Josh O’Connor in La Chimera.
Engaging … Josh O’Connor in La Chimera. Photograph: Tempesta/ Ad Vitam/ Amka Films/ RAI

Alice Rohrwacher’s wonderful 2023 drama digs itself into your heart, just as the ragtag bunch of Italian grave-robbers she introduces unearth the ancient past and plunder it. Josh O’Connor, at his most engagingly diffident, plays Arthur, an English archaeologist with an innate ability to root out Etruscan tombs. He has just been freed from prison but falls straight back into the activity that got him banged up, while pining for his missing, possibly dead lover. Carol Duarte is a real find as Italia, a maid who is very much alive and may be his route out of a dissolute life.
Saturday, 9.20pm, BBC Four


Theater Camp

Ben Platt and Molly Gordon in Theater Camp.
Make belief … Ben Platt and Molly Gordon in Theater Camp. Photograph: AP

A mockumentary that manages to avoid mocking most of its subjects, Molly Gordon and Nick Lieberman’s sweet film follows a season at a financially precarious but much-loved youth performing-arts summer school. With the director having had a stroke, her son, “business vlogger” Troy (Jimmy Tatro), takes charge, much to the bemusement of the kids and staff, including teachers and besties Rebecca-Diane (Gordon) and Amos (Ben Platt). A love letter to institutions such as this that provide havens for the unconforming and outcast, both young and old.
Tuesday, 9pm, Film4


Superman

David Corenswet in Superman.
High flying … David Corenswet in Superman. Photograph: Album/Alamy

The problem with being an all-powerful alien is: to whom are you accountable?
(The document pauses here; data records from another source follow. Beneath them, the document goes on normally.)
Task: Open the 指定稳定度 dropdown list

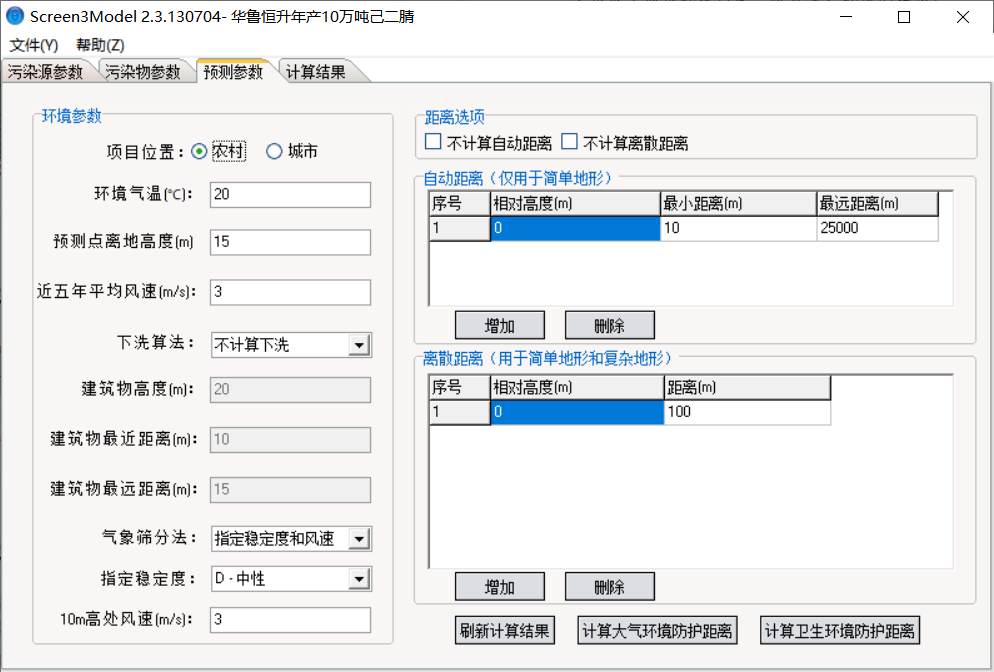Action: tap(359, 578)
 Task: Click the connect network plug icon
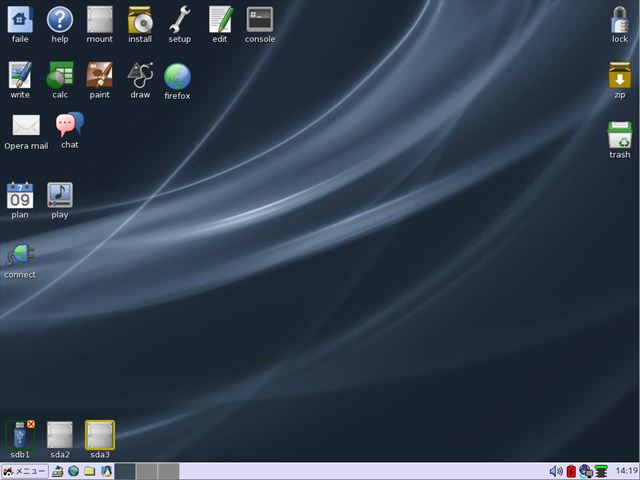coord(20,255)
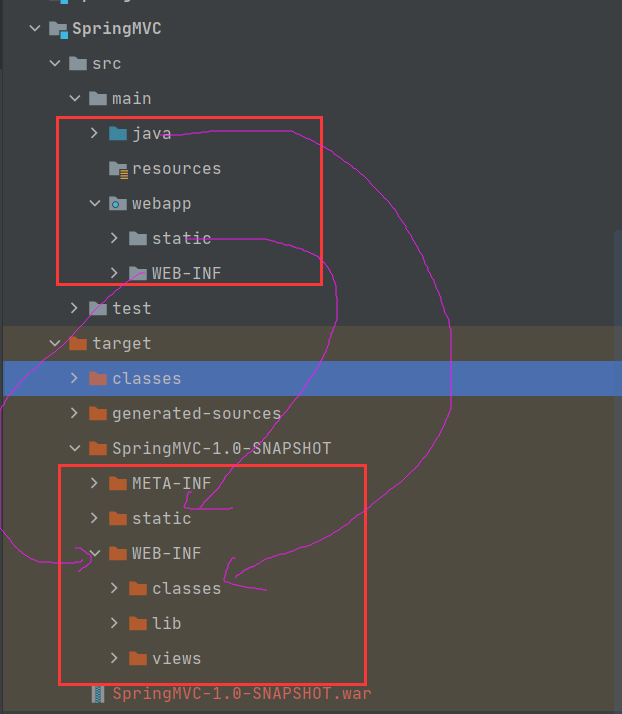Screen dimensions: 622x714
Task: Click the war archive file icon
Action: pos(98,694)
James Gunn’s witty reboot of the DC comics legend – with added superdog! – explores that question, as Kal-El AKA Clark Kent (David Corenswet) struggles with questions about his role on Earth. These come from girlfriend/reporter Lois Lane (a perfectly cast Rachel Brosnahan) and Nicholas Hoult’s jealous tech billionaire Lex Luthor – who, naturally, also has a fiendish plan.
Thursday, 8.05am, 8pm, Sky Cinema Premiere/HBO Max


Billy Idol Should Be Dead

Billy Idol Should Be Dead.
Punk rocker … Billy Idol Should Be Dead. Photograph: Everett Collection Inc/Alamy

He was there at the birth of British punk, as one of the “Bromley contingent” of Sex Pistols fans that included Siouxsie Sioux. But it was as a US-based, groupie-magnet pop singer that Billy Idol really made his mark on the public. Jonas Åkerlund’s colourful documentary leans heavily on the drugs and sex (and more drugs) anecdotes, of which Idol has plenty (“It’s only when I tried to get off heroin that I started to smoke crack”). But his key role in the popularisation of MTV is also assessed, while he has to be admired for his survival from overdoses, bike crashes and changing musical tastes.
Thursday, 2am, Sky Arts


Femme

Nathan Stewart-Jarrett and George MacKay in Femme.
Powerplay … Nathan Stewart-Jarrett and George MacKay in Femme. Photograph: Signature Entertainment

Provocative, sexy and featuring bold, vivid performances from its two leads, Sam H Freeman and Ng Choon Ping’s thriller immerses us in a night-time world of transgression and community. Nathan Stewart-Jarrett is drag performer Jules, who is the victim of a homophobic assault by the thuggish Preston (George MacKay). However, months later, Jules spies Preston in a gay sauna so plots to seduce him and post the footage online. A tale of revenge that morphs into a fascinating emotional and sexual powerplay between the two men.